(Collected data)
⁂

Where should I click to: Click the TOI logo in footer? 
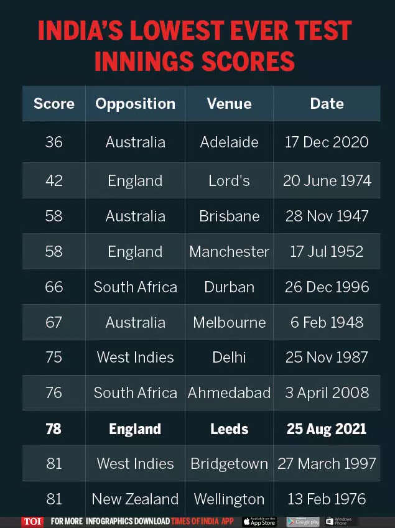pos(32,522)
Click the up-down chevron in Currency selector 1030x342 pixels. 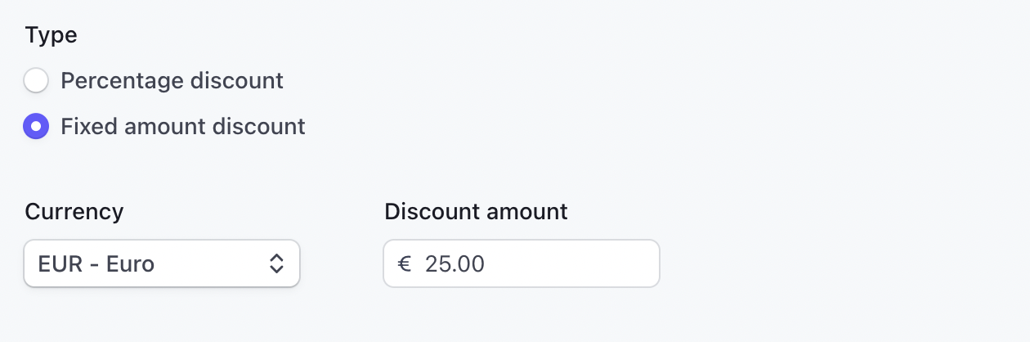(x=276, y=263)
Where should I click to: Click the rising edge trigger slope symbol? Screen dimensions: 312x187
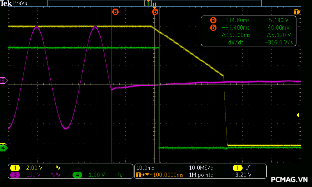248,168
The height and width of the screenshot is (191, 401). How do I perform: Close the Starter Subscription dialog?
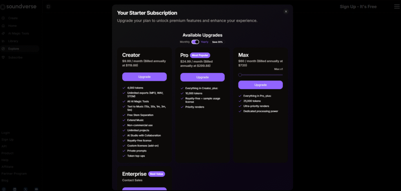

⁂

Begin at the line containing "Where should I click to: Click the rising" and transcribe exactly every line through the end of the records, both ends included, leaving the pictures out.

■ **TASK SOLUTION**:
Where should I click to: Click the rising edge trigger slope symbol? Screen dimensions: 312x187
248,168
The height and width of the screenshot is (191, 401). How do I perform: Close the Starter Subscription dialog?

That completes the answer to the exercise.